1. "The City of Glendale wants the Court to relieve it of (the final quarter payment) requirement, or alternatively, allow the City to place the payment into an escrow account to keep it safe. If the Court isn’t willing to do that, as a last request, the City is requesting the bond (required to be paid by the Coyotes) be increased by $3.75 million to protect the City (if the City wins, it wants to be able to get that money back, and if it’s handed to the Coyotes, it may never recover it.) This is a very reasonable position to take. At the hearing, Judge Bergin asked questions about the payment, since it was based on services already rendered. Glendale explains that under the statute it could be relieved of the requirement to pay.  

"I could see the Judge ordering the payment into escrow. That is the middle of the road."

2. "I thought Glendale made a very good point in regard to the "Self-Dealing Statute." Glendale points out in the motion that the situation with Tindall and Frisoni is exactly what the law is there to prevent; self-dealing by government employees. It insightfully explains that this "conflict" cannot be waived under the law because to allow a self-dealing employee to waive his or her own conflict would defeat the entire purpose of the law. Well stated."

3. "Glendale made a good point when it explained that "as a political subdivision of the state of Arizona, (it) is entrusted with preserving and protecting public funds." That is why it is canceling the agreement and asking the Court to order it doesn’t have to make any further payments. This could help it save some face in the court of public opinion."

4. "Remember, this law does not require that Tindall or Frisoni did anything wrong or that they defrauded anyone, it just requires that they were ‘significantly involved in initiating, negotiating, securing, drafting or creating’ the agreement. That is where the fight will focus."
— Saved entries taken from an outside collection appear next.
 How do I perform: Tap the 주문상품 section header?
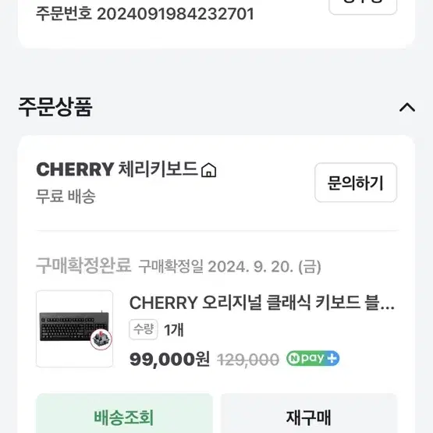tap(55, 107)
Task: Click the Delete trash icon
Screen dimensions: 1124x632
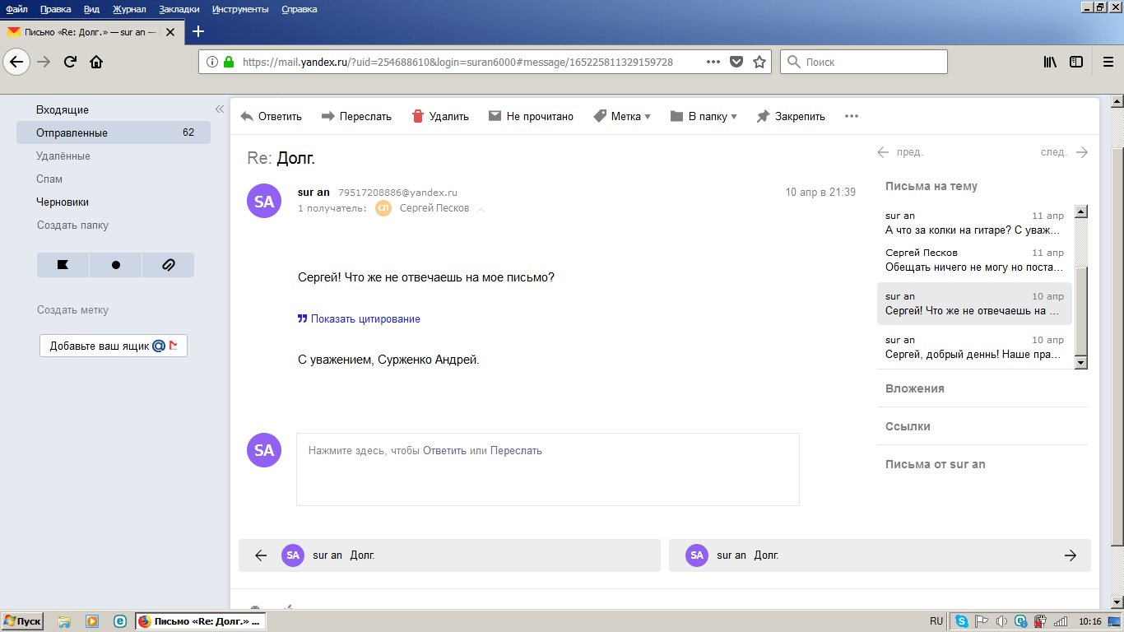Action: 418,117
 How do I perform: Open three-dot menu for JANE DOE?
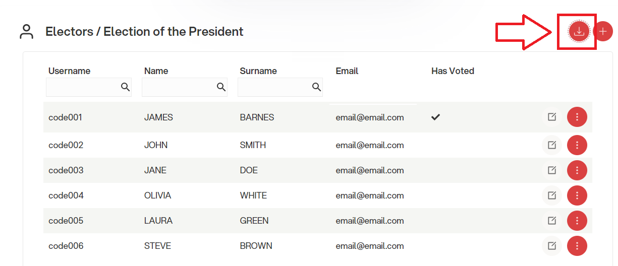coord(577,170)
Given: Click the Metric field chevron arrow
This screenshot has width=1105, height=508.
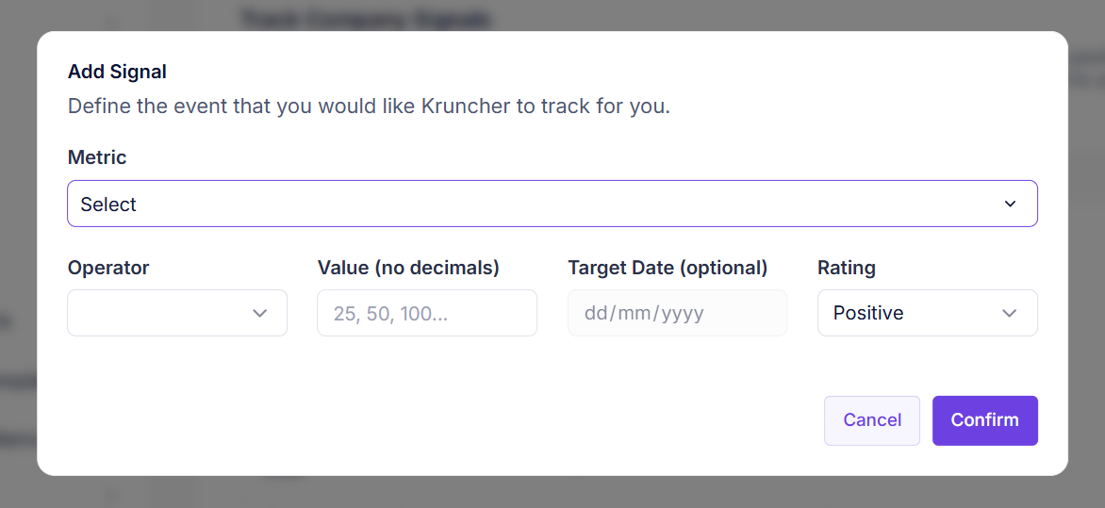Looking at the screenshot, I should tap(1010, 204).
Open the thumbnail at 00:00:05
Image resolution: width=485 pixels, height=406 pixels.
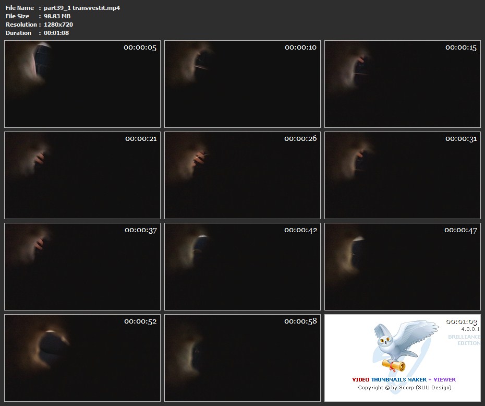point(82,84)
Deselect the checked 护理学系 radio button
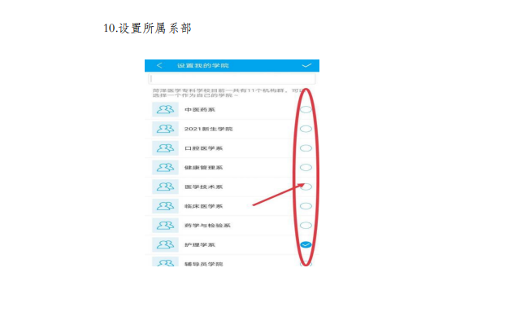This screenshot has width=521, height=312. 306,244
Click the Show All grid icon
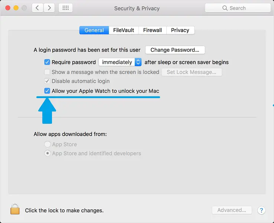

Question: Isn’t the whole point of a TRO to preserve the status quo and be sure each side is performing its obligation? 

Lindstrom: "Agreed that the purpose of a TRO is to maintain the status quo. However, a TRO is just that, temporary, and as such, it can be modified. Glendale is not taking the position it won’t make the payment; it is taking the position it wants the payment protected in the event it wins the lawsuit. The request to modify the TRO is not unreasonable in light of the City’s interests. It wants some type of protection. In asking for the modification it has put forth enough facts that the judge can rely on to grant the motion to modify."   

Question: How does their argument for conflict of interest mesh with the waiver in Tindall’s severance agreement? In other words, what is the purpose of having that waiver if it does not protect him? Also, can you explain the notion of self-dealing and the argument that it applies (or does not apply) to Tindall and Frisoni.  

Lindstrom: "This is not an issue of protecting Tindall, it doesn’t appear the City is going after Tindall personally or asking for return of the amounts paid to him under the severance agreement. The issue is whether there are enough facts to support the cancellation under the law. Glendale is arguing the situation under the law cannot be waived in a severance agreement. An employee of the City, who is acting in the role of the employee, cannot waive his own conflict with the city. That flies in the face of the purpose of a law against "self-serving" actions. However, Glendale’s attorneys drafted and negotiated the severance agreement with Tindall. Tindall did not draft the agreement and negotiate it on behalf of Glendale. So the argument that Tindall couldn’t waive the conflict on behalf of Glendale likely won’t go far.  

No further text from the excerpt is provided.